India has more than 400 separate social protection schemes. A vast majority of them are funded at very low levels and do very little. However, they absorb some amount of bureaucratic capacity. And despite the wide variety of schemes available on paper, as the many protests make clear, people do not feel protected. In particular while MGNREGA provides some support for the rural landless, most other relatively poor people have only the PDS to fall back on. This is one reason that it is so difficult to remove any government scheme, however inefficient. There is a clear need to create a reliable pipeline for providing compensation for losers, as we move towards a more rational system of social protection. The Direct Benefits Transfer is a good starting point and building on it by being credible in compensating losers will be key.

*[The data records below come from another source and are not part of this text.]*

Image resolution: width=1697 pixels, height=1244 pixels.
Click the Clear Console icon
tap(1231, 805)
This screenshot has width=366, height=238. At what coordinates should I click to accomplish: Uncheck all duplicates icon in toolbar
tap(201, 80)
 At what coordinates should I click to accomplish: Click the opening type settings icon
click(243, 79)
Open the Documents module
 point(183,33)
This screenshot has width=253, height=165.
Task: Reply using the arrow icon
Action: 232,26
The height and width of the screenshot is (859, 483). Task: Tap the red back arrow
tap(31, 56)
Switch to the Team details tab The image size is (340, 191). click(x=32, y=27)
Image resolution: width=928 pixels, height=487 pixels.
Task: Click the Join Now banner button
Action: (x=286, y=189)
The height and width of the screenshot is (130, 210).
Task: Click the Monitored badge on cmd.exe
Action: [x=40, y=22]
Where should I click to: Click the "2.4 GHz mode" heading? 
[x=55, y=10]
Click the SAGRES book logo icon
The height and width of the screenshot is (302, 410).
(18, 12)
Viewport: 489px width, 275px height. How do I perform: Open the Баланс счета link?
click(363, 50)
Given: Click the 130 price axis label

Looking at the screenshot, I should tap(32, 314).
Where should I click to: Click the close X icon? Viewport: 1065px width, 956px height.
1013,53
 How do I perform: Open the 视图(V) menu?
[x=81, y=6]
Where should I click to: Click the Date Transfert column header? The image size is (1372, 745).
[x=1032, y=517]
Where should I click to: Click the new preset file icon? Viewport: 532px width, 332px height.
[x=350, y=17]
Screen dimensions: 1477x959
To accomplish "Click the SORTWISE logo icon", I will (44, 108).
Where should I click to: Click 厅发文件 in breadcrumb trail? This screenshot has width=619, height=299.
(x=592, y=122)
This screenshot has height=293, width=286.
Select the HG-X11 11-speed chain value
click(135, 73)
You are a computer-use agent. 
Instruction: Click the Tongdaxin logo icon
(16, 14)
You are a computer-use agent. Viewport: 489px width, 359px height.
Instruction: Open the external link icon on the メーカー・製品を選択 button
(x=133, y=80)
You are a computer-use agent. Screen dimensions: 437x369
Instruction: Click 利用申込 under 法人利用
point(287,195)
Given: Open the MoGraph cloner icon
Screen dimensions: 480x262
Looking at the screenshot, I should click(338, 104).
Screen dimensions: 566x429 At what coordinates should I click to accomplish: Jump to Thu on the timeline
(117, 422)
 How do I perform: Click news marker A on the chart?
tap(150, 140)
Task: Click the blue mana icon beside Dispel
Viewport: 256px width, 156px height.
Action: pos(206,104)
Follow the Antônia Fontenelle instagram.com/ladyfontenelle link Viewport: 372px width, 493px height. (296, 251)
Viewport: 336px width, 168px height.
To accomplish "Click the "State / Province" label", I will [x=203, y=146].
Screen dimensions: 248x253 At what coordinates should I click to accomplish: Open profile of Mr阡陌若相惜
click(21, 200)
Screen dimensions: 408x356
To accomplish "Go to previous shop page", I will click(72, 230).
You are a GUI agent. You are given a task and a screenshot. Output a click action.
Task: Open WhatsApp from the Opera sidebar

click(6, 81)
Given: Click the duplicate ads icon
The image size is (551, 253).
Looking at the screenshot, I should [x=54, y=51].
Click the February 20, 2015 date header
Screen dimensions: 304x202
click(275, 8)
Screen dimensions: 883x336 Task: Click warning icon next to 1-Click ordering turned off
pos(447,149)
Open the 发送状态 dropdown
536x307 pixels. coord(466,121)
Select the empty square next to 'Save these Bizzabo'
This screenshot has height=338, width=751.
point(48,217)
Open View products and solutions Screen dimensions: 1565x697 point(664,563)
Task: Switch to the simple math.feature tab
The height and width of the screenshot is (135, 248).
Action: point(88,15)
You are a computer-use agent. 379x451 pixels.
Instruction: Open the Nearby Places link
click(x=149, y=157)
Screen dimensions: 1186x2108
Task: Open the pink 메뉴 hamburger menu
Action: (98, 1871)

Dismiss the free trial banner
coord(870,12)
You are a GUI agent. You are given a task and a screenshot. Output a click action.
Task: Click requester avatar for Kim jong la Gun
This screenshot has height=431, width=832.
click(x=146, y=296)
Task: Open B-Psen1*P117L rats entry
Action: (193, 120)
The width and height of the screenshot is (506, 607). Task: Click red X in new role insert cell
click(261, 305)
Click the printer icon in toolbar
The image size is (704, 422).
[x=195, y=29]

Specifically we suggest
- Going through the hundreds of schemes and getting rid of most of them, to leave us with a small number that are targeted towards important forms of risk that people face.
- Moving beyond the cash vs kind debate by adopting a choice-based approach on an experimental basis. For example, we could give beneficiaries the choice of opting for a cash transfer instead of subsidized food through the PDS -- instead of policymakers opting for one or the other. With mobile banking and the PDS being digitised with e-PoS machines to enable portability of benefits such a choice-based approach is feasible.
- Automatically indexing social protection programs (such as pensions) to inflation to ensure that their value is not eroded over time. This is especially important since recipients of social welfare pensions are among the most vulnerable.